Dataset records:
=== Section Start ===

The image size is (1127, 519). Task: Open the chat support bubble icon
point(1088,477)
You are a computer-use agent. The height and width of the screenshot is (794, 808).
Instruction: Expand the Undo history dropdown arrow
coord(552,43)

=== Section End ===
=== Section Start ===

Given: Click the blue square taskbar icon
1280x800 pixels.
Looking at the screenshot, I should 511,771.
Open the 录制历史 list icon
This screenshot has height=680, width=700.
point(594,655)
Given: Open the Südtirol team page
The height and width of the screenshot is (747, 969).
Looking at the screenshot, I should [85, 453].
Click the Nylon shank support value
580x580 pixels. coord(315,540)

=== Section End ===
=== Section Start ===

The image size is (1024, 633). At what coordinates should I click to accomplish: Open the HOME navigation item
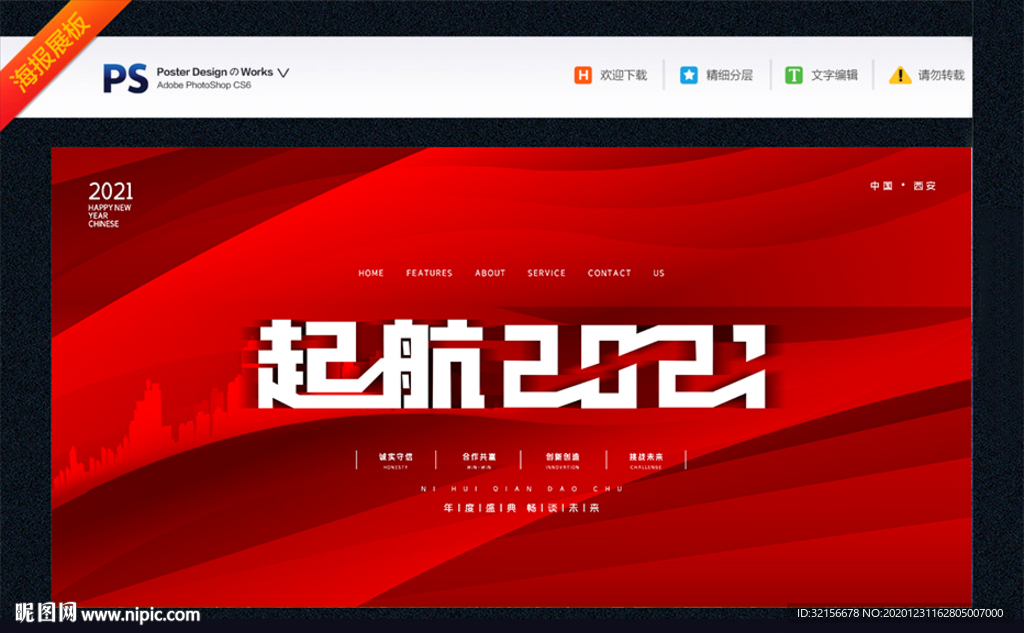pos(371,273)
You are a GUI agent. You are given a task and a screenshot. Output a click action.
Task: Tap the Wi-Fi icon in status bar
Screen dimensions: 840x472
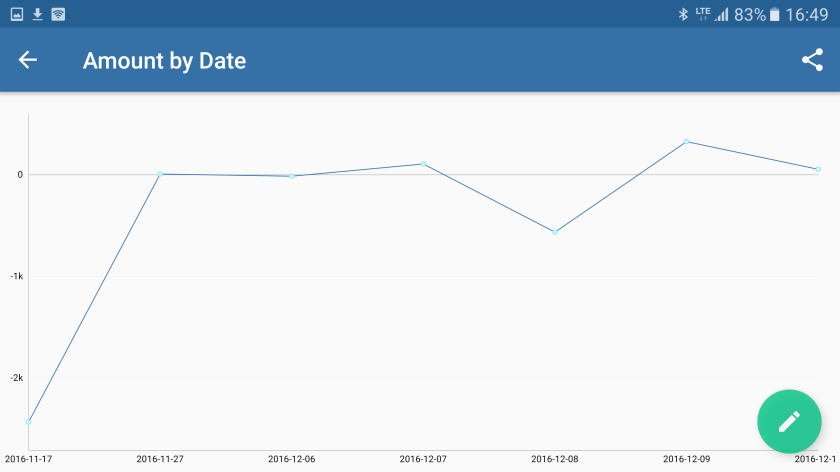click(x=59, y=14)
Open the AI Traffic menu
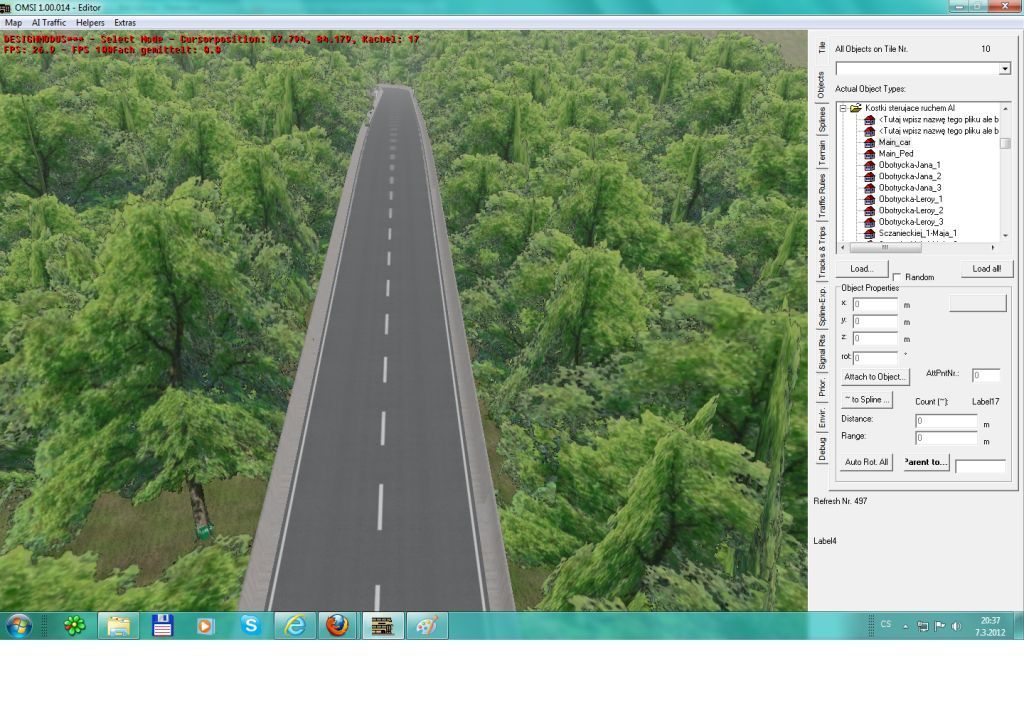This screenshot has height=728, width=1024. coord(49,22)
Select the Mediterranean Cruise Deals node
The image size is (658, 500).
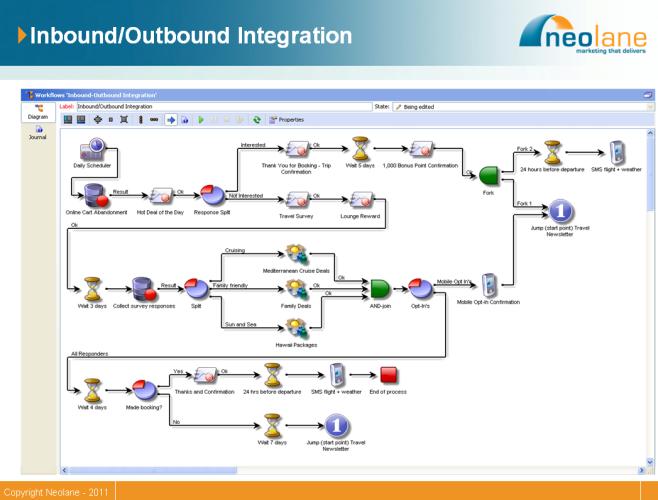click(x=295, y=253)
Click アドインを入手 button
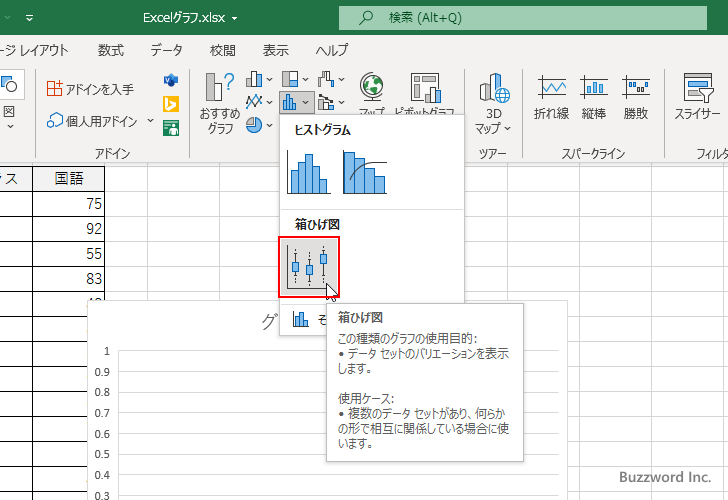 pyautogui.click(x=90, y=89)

=== Section End ===

◆ **Task prompt**
How many lines in the entries above include the string "agent"? Please answer with that number and nothing more.

◆ **Response below**
2